**Supplied text**
________
Marian Halcombe (Jessie Buckley) when Walter Hartright (Ben Hardy) first sees her


As read using Buckley in voice over, Marion’s letter to Walter, Laura Fairlie now Hartright (Olivia Vinall) and Mrs Hartright, Walter’s mother (Cathy Belton)


Marian escaping

This is the story of what a Woman’s patience can endure, and what a Man’s resolution can achieve.” It is also about “the machinery of Law” and the power of those with “long Purses.” So begins the novel. Towards the end we are again told [Walter Hartright] “vindicates” [Marian, Laura, Anne] through all risks and all sacrifices — through the hopeless struggle against Rank and Power, through the long fight with armed deceit and fortified Success, through the waste of my reputation, through the loss of my friends, through the hazard of my life …

Friends and readers,

Over the past few months I’ve watched three adaptations of Wilkie Collins’s The Moonstone:

1972 (with Robin Ellis and Anna Cropper as especially effective), 1996 (I just loved Keeley Hawes and Gregg Wise), and 2016 (which I found incoherent);

and two of his Woman in White:

1982 (Diana Quick and Ian Richardson extraordinary) and Fiona Seres’s 2018 (unforgettable so many of the performances) while I read with a group of friends on TrollopeandHisContemporaries@groups.io Collins’s marvelous novel, The Woman in White.

I’d read about Collins’s use of disability in his novels (No Name, Miss Finch who is blind), and now I added how aspects of Collins’s life, his character as a person, his other craft (visual art) are woven into his novels; see Martha Holmes’s Fictions of Affliction, Catherine Peters’ biography, and do read the radical sexual nature of “sensation fiction” in D.A. Miller’s essay in The Novel and the Police, Cage aux Follies: Sensation and Gender in Wilkie Collins’s Woman in White.

I had tried to read The Moonstone when I was in my 20s and just couldn’t get on with Gabriel Betteredge as the narrator. I tried Armadale in my 40s, and found the thickly-evented plot defeated me. I first read The Woman in White when I was about 24, I was running a very high fever and sick in bed for three days and read the whole novel steadily, turning the pages intensely as I went. I never forgot the experience, which is why I tried more than once to read Collins again, though found I just couldn’t manage it. After this second experience of The Woman in White, some books about Collins and all these films, I am eager to try The Moonstone again and No Name.
________
**Information shown**
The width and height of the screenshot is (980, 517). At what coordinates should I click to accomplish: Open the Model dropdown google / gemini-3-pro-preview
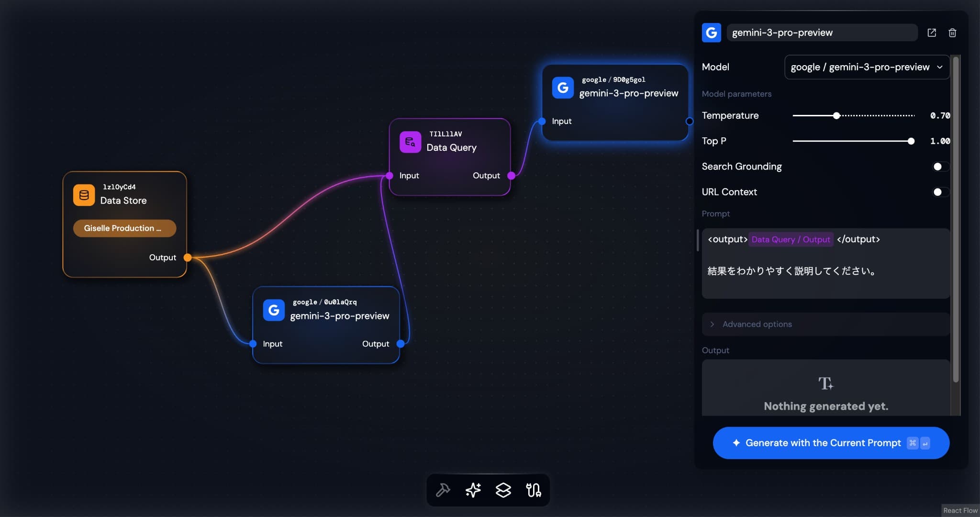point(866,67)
________
**Problems and tasks**
(A) Set down the passage of the Wilkie Collins post above from "As read using" to "mother (Cathy Belton)", word for word.
(B) Answer these questions from the Wilkie Collins post above:
(i) Which adaptation of The Moonstone did the writer find incoherent?
(ii) About how old was the writer on first reading The Woman in White?
(iii) Which Collins novel did the writer try in their 40s?

**Exercise responses**
(A)
As read using Buckley in voice over, Marion’s letter to Walter, Laura Fairlie now Hartright (Olivia Vinall) and Mrs Hartright, Walter’s mother (Cathy Belton)

(B)
(i) The 2016 adaptation.
(ii) About 24.
(iii) Armadale.